=== ACTIVITY ===
After locating the line that contains "Open the Window menu in menu bar" in the data below, set down exactly that line and each one after it through the line that contains "The image size is (516, 435).", and nothing more.

Collected data entries
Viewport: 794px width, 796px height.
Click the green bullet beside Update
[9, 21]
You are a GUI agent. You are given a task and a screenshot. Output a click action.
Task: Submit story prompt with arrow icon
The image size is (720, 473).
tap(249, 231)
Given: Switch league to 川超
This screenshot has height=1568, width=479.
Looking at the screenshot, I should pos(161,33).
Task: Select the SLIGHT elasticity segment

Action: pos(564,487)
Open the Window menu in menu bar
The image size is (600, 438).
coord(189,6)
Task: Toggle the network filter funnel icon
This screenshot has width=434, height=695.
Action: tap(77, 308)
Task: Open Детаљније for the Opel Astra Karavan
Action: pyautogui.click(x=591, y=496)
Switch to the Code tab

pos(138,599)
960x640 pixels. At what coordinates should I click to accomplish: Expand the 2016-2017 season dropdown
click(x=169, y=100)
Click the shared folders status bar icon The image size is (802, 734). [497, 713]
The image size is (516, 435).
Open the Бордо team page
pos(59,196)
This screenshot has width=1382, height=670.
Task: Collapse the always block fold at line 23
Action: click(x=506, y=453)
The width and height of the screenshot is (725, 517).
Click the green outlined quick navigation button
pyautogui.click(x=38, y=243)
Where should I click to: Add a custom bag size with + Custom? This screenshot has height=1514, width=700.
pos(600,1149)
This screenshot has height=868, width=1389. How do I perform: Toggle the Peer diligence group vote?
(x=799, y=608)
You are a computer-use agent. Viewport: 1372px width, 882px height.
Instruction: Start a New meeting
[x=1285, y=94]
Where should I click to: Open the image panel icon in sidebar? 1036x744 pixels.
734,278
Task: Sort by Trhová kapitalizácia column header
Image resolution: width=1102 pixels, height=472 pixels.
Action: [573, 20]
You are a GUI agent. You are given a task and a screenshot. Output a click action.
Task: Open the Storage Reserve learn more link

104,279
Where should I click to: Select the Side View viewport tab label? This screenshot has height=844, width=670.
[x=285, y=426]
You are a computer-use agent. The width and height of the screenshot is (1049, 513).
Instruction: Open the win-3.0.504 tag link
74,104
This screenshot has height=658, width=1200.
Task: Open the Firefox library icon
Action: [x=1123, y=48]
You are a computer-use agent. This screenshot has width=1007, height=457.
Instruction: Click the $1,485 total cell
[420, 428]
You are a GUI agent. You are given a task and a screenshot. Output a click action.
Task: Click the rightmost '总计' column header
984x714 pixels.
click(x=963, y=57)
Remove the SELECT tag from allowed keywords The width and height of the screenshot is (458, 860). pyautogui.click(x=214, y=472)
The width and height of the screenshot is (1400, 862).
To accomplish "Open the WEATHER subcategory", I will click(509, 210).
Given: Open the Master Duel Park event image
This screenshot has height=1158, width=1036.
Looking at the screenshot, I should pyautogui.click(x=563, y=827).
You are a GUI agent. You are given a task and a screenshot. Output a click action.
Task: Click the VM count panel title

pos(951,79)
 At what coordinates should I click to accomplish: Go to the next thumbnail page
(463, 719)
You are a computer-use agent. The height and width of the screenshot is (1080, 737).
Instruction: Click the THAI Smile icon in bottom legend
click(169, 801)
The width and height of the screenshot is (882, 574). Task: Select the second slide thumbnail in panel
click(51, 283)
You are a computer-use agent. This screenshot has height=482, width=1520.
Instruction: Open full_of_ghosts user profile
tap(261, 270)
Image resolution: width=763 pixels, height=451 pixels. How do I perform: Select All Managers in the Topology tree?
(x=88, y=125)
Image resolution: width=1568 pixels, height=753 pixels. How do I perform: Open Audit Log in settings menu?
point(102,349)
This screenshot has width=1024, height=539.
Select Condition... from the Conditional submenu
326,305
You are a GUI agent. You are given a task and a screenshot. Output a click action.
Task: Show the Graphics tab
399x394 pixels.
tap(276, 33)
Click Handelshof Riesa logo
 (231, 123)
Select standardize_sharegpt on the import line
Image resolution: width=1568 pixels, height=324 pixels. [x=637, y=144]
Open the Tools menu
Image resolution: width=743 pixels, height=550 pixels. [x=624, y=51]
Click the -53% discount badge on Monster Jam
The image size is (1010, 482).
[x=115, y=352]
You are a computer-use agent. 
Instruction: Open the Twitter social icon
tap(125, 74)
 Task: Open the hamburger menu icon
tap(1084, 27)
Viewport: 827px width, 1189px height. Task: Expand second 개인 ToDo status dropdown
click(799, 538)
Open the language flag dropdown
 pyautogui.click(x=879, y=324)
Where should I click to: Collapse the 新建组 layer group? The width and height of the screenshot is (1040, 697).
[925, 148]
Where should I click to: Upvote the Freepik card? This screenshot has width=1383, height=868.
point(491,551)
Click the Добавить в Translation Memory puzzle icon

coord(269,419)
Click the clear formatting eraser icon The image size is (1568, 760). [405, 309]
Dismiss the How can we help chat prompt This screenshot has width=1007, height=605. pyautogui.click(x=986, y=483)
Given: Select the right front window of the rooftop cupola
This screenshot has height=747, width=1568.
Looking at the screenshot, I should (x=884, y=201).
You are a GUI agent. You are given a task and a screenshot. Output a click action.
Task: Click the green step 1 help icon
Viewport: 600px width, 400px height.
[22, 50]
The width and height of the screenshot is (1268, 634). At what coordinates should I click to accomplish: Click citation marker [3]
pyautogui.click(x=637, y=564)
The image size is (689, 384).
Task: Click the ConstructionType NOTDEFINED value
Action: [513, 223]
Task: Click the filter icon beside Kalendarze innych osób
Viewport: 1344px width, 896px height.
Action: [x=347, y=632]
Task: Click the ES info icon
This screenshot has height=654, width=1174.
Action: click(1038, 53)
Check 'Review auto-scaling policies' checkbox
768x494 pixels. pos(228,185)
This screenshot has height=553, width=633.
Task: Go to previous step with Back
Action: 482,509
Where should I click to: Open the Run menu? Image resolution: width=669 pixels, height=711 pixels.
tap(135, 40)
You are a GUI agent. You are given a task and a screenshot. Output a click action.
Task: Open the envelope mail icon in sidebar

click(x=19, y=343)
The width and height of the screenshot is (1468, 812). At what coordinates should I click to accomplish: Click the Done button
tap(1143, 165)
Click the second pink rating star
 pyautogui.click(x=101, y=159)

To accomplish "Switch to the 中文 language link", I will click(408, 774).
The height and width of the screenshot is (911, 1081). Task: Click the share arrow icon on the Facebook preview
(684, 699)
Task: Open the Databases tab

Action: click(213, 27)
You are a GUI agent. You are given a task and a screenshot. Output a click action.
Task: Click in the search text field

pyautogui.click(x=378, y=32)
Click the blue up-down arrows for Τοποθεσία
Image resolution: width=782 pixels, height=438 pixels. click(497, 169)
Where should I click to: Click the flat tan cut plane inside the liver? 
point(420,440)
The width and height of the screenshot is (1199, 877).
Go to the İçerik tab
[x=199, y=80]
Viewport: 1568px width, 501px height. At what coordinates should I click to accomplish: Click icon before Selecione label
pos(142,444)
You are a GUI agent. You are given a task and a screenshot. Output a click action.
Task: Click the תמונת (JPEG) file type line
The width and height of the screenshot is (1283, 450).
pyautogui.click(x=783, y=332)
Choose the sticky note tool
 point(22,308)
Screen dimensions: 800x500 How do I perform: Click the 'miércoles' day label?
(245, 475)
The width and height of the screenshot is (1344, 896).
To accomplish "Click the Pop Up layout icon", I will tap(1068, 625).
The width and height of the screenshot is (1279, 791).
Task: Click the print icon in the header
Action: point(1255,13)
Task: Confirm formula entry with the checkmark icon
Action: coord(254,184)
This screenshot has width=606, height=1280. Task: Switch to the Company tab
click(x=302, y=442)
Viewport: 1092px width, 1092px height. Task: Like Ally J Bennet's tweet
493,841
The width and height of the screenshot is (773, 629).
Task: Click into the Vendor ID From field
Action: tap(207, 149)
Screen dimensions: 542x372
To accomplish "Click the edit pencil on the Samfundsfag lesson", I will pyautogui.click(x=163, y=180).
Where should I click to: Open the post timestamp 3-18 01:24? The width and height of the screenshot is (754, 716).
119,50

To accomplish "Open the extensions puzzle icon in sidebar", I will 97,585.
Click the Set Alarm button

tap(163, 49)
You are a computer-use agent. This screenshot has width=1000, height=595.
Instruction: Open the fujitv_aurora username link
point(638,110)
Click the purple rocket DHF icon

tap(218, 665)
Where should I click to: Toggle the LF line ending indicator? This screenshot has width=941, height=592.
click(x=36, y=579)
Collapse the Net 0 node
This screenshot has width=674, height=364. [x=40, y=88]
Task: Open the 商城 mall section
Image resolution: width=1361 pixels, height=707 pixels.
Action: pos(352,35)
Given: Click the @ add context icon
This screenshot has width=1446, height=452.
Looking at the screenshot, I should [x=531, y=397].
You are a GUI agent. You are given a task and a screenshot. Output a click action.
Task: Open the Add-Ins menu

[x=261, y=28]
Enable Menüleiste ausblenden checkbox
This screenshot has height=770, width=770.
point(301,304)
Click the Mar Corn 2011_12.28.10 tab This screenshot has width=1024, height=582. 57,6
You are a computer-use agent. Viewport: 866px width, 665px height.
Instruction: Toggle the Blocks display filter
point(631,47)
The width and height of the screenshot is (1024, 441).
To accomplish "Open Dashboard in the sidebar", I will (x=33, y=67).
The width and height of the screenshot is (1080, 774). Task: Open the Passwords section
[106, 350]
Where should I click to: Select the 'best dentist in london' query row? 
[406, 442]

=== SOLUTION TO THE PROBLEM ===
Open the Window menu in menu bar
The image size is (600, 438).
coord(189,6)
Task: Toggle the network filter funnel icon
This screenshot has width=434, height=695.
Action: tap(77, 308)
Task: Open Детаљније for the Opel Astra Karavan
Action: pyautogui.click(x=591, y=496)
Switch to the Code tab

pos(138,599)
960x640 pixels. At what coordinates should I click to accomplish: Expand the 2016-2017 season dropdown
click(x=169, y=100)
Click the shared folders status bar icon The image size is (802, 734). [497, 713]
The image size is (516, 435).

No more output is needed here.